NPS Tier-1 - Tax Benefits
Investments in NPS Tier-1 make you eligible to get various tax benefits. Here is a breakdown of the tax benefits of NPS Tier-1:
- According to the Income Tax Act’s Section 80CCD(1), you can claim tax deductions of up to INR 1.5 lakh every financial year. The tax exemption will be a minimum of 10% of the subscriber’s total income or salary.
- Section 80CCD (1B) provides an extra tax deduction of up to INR 50,000. So, the actual tax benefits of NPS Tier-1 can go up to INR 2 lakh every financial year.

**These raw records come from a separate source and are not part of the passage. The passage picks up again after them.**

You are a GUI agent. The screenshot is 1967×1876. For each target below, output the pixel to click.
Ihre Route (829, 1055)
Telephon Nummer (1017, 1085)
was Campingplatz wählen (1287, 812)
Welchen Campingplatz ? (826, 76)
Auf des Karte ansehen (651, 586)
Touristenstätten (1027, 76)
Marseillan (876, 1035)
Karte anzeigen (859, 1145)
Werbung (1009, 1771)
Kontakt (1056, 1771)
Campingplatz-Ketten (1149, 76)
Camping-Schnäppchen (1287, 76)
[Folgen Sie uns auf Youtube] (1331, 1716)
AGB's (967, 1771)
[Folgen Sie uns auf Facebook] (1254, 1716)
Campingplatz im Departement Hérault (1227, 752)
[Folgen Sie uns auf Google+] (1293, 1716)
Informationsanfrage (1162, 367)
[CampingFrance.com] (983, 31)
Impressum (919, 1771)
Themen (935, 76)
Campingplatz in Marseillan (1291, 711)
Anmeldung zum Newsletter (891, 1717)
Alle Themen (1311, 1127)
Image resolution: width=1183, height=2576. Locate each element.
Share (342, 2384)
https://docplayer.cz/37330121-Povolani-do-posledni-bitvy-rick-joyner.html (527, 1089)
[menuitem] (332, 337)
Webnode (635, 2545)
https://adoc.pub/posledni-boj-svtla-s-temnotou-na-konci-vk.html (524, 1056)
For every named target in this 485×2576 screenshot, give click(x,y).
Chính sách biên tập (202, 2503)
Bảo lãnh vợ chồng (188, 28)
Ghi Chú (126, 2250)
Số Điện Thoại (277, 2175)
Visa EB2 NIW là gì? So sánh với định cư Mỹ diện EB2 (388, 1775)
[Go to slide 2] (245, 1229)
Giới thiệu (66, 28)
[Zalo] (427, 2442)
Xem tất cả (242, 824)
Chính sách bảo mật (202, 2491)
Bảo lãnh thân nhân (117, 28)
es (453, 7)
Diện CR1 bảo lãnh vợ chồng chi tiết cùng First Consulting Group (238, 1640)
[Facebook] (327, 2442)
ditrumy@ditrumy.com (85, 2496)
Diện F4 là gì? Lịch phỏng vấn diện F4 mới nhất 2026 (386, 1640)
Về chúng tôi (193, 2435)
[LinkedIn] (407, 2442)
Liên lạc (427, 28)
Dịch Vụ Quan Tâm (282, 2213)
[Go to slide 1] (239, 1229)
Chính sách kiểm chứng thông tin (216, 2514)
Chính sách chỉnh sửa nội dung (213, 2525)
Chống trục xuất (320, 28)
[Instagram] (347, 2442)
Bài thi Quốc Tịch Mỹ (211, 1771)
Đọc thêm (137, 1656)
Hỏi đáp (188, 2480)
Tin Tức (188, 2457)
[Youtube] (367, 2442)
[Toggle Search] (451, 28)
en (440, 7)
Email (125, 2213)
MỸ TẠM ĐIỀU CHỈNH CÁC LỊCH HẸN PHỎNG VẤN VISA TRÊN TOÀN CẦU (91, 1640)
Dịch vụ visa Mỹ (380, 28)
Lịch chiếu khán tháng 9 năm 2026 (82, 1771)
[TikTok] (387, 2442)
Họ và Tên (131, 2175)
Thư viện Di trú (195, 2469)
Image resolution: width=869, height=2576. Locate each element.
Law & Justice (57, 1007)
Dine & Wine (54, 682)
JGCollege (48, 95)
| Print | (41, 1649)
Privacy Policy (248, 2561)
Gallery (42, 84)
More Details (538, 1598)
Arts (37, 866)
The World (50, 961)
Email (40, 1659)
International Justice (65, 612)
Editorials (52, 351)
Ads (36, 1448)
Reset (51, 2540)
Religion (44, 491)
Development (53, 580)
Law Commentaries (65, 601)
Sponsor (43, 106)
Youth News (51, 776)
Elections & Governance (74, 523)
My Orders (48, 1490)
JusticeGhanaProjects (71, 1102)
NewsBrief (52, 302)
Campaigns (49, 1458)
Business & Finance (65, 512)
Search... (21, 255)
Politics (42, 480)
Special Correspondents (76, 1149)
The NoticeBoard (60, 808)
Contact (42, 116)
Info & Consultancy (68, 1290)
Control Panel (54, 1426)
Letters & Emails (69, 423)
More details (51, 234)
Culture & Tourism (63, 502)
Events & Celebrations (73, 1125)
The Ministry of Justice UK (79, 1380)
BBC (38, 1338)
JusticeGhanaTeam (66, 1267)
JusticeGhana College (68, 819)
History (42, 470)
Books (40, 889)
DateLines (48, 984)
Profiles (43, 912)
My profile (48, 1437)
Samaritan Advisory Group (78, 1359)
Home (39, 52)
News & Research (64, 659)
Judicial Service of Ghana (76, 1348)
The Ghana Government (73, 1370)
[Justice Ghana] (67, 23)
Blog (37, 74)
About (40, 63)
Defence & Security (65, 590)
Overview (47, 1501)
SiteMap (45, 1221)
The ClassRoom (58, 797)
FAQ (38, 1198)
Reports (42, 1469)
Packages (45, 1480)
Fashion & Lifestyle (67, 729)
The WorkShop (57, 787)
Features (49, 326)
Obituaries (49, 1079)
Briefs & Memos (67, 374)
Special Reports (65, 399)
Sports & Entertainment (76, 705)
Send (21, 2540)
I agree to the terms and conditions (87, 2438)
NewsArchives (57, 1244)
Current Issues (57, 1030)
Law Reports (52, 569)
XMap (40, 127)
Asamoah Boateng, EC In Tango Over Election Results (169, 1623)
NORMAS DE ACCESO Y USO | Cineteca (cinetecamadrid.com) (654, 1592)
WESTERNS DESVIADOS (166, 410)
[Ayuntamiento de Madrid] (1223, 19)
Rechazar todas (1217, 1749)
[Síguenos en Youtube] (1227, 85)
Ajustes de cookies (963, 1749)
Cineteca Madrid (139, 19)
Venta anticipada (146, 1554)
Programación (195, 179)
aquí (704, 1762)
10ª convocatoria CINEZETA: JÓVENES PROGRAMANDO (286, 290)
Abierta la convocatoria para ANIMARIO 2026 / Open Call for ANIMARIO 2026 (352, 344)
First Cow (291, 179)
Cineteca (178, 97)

- Although the returns from NPS Tier-1 are exempt from taxes, the annuity received by subscribers is taxable.
- Salaried subscribers can get tax benefits of 10% of their basic salary and DA (Dearness Allowance) if their employer is a co-contributor to NPS Tier-1.
- The 60% pension fund a subscriber receives after the mandatory lock-in period is exempt from taxes.
- Any partial withdrawal from an NPS Tier-1 account is also exempt from taxes.
Frequently Asked Questions (FAQs)
What is NPS Tier-1?
NPS, or National Pension Scheme, refers to a government-backed retirement fund with various tax benefits. NPS Tier-1 is the basic account that must be mandatorily opened by everyone willing to be a part of the National Pension System.
Any Indian citizen (resident or non-resident), OCI (Overseas Citizen of India), or PIO (Person of Indian Origin) working in a public or private firm can open an NPS Tier-1 account.
What is the minimum and maximum investment amount in NPS Tier-1?
While the minimum initial contribution in NPS Tier-1 is INR 500, the subsequent contribution (monthly) is a minimum of INR 500, and the subsequent contribution (yearly) is a minimum of INR 500; there is no limit to the maximum investment in NPS Tier 1.
What are NPS Tier-1 tax benefits?
According to the Income Tax Act’s Section 80CCD(1), an investor can claim tax benefits of up to INR 1.5 lakh every financial year. The tax exemption is usually a minimum of 10% of the investor’s total income or salary.
Moreover, Section 80CCD (1B) provides an extra tax deduction of up to INR 50,000. So, the actual tax benefits of NPS Tier-1 can reach up to INR 2 lakh every financial year.
What are the rules for partial withdrawal from an NPS Tier-1 account?
To make premature withdrawals from an NPS Tier-1 account, the subscriber’s account must be at least three (3) years old, and the withdrawal amount must not exceed 25% of the total contributions.
Moreover, withdrawals are permitted only for marriage, hospitalisation, higher education, or house construction.